◆ PROVIDED ENTRIES

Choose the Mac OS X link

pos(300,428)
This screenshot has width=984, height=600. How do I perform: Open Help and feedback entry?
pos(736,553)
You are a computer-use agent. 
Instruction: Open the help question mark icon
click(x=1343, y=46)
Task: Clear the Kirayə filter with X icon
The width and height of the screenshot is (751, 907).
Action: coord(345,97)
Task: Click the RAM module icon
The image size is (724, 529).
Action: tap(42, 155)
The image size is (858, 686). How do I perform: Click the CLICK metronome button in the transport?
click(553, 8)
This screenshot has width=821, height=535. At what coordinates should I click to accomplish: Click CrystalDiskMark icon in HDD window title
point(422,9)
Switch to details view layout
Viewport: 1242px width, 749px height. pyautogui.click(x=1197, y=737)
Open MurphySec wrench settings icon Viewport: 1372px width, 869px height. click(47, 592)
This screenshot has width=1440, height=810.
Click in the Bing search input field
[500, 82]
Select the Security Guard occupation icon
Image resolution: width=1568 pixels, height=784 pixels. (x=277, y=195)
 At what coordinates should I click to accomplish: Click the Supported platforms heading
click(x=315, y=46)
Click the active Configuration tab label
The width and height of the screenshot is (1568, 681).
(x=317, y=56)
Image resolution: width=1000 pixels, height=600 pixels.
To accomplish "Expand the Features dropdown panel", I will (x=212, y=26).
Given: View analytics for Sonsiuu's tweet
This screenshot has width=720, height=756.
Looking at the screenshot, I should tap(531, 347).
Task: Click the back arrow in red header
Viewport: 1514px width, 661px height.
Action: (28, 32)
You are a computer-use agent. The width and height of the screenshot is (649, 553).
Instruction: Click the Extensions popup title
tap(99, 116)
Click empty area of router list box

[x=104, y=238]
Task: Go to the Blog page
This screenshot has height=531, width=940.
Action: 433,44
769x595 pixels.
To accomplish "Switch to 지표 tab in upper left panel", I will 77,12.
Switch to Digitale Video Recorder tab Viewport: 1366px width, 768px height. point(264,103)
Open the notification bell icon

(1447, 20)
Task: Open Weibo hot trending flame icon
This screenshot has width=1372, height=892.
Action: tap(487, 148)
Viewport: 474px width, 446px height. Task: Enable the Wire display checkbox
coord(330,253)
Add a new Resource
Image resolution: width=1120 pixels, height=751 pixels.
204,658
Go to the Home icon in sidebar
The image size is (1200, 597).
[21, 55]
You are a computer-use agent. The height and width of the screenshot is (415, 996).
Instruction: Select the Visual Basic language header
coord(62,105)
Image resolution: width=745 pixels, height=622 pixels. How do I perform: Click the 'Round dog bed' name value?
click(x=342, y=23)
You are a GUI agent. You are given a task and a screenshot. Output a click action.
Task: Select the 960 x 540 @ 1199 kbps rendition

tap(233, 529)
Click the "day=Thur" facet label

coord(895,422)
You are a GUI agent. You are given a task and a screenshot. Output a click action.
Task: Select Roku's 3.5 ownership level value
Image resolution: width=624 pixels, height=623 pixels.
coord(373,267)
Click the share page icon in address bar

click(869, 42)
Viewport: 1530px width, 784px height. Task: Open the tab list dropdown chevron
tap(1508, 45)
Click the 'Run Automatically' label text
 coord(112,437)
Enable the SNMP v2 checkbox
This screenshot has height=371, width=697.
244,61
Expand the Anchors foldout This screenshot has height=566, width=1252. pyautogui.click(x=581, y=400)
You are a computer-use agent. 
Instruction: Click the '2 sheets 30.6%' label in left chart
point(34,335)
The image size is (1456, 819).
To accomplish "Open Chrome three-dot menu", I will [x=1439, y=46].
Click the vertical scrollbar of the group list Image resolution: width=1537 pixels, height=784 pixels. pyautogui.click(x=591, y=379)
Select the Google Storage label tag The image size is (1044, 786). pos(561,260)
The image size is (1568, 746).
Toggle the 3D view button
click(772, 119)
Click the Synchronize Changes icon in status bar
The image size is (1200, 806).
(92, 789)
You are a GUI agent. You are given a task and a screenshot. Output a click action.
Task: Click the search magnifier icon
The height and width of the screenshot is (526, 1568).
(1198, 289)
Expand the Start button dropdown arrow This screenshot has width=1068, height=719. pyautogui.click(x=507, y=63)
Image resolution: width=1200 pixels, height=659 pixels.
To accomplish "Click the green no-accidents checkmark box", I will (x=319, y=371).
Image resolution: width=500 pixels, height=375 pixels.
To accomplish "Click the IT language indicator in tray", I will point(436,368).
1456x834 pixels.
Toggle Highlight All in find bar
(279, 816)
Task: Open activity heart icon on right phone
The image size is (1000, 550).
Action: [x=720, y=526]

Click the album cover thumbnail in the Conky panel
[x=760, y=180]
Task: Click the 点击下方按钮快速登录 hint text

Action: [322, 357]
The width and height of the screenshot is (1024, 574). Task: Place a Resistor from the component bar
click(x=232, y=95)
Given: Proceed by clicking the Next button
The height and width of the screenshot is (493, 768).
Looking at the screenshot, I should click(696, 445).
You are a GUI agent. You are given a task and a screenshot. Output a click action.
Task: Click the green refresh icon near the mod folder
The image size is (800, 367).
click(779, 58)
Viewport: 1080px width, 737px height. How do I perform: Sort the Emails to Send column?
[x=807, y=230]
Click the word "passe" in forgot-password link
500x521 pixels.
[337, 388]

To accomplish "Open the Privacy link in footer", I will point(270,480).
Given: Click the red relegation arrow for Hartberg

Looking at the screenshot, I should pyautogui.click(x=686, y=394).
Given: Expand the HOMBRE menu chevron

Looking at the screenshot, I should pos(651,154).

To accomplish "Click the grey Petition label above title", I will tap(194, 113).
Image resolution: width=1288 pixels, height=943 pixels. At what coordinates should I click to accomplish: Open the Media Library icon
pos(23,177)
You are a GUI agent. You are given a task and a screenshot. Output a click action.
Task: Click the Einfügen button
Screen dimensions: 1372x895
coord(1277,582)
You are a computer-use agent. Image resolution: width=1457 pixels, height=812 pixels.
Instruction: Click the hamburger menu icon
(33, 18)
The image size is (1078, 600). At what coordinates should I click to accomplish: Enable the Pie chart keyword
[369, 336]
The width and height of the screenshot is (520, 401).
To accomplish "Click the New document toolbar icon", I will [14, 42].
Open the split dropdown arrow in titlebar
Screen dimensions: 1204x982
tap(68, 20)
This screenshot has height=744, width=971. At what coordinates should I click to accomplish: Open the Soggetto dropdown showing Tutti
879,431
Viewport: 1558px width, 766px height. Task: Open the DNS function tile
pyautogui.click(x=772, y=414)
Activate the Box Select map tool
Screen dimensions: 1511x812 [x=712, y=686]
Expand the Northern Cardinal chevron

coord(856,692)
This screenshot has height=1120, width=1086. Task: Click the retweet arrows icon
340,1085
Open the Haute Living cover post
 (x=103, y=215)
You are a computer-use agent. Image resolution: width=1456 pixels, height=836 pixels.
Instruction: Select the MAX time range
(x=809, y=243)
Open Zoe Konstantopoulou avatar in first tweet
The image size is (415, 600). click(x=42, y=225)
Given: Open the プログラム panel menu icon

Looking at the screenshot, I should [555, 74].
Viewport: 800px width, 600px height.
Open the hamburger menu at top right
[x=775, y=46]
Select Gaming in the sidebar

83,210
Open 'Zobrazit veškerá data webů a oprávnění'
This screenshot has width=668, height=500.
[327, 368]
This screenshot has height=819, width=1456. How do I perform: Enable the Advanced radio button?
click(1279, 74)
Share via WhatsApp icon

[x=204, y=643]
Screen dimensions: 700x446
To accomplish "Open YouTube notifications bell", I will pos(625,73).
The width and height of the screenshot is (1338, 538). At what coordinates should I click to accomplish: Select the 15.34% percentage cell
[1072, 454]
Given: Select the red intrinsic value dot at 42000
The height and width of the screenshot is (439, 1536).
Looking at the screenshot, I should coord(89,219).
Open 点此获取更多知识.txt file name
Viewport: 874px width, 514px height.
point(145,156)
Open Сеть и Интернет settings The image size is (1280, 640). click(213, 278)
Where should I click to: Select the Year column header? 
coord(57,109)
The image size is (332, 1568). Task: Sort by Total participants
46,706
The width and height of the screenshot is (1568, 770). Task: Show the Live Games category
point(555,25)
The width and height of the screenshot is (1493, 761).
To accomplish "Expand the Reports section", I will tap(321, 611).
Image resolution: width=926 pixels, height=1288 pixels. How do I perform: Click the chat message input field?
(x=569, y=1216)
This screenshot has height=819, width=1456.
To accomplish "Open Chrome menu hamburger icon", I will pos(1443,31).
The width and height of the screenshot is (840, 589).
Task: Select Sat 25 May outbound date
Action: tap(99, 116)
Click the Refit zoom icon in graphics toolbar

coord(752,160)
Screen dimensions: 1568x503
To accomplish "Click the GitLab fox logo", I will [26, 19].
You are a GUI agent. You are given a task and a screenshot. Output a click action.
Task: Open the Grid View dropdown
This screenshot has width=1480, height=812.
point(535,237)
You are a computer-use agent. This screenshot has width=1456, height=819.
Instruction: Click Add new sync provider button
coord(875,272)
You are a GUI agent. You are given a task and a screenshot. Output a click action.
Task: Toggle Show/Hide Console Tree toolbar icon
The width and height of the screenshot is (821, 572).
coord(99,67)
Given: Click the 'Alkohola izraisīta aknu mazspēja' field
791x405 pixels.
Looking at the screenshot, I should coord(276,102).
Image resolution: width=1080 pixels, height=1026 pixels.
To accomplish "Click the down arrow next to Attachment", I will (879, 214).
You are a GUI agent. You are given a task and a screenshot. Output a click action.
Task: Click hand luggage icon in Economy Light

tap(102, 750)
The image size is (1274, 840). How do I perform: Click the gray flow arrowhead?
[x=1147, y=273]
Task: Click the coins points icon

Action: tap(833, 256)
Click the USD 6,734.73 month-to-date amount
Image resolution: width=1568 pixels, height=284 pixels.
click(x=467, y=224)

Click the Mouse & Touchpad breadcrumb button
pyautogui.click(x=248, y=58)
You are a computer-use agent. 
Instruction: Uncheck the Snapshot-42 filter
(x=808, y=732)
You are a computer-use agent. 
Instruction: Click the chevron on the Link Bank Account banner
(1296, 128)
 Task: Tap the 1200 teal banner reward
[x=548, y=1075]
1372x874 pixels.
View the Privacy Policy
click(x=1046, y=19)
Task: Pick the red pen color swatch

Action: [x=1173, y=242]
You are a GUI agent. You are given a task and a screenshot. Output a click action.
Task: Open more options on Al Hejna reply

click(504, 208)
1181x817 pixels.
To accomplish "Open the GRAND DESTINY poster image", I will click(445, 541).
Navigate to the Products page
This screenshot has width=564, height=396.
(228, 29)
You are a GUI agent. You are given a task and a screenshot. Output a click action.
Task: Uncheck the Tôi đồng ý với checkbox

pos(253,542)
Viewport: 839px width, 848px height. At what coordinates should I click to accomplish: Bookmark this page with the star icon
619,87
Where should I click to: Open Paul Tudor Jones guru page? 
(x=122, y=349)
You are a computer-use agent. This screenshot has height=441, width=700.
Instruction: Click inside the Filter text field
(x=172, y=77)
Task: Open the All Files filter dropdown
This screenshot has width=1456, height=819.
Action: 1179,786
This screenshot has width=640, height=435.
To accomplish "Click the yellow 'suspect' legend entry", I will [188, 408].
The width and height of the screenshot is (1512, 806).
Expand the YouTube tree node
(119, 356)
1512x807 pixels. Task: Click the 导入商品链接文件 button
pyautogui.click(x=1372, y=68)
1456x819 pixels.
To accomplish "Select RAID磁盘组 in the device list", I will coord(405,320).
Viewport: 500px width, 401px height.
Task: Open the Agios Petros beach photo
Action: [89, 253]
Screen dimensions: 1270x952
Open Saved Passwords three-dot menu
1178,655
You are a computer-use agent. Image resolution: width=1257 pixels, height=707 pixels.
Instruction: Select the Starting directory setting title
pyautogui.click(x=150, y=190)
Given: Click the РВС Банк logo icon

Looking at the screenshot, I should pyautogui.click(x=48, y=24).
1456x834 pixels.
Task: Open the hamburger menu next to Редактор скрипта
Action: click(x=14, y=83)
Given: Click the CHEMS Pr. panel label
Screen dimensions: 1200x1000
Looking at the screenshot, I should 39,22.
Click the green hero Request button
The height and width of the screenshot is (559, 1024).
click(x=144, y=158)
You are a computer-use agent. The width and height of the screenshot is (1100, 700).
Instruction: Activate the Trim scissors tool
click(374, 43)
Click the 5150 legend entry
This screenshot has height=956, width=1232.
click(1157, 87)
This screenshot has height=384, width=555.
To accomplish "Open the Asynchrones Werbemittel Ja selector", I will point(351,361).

◆ AIM
Substitute "version" for "rendition" in the entries, starting with the line that contains "Image resolution: width=745" and going on through the line that contains "coord(895,422)". Return only those lines, with nothing else changed.

◆ ANSWER IN FULL
Image resolution: width=745 pixels, height=622 pixels. How do I perform: Click the 'Round dog bed' name value?
click(x=342, y=23)
You are a GUI agent. You are given a task and a screenshot. Output a click action.
Task: Select the 960 x 540 @ 1199 kbps version

tap(233, 529)
Click the "day=Thur" facet label

coord(895,422)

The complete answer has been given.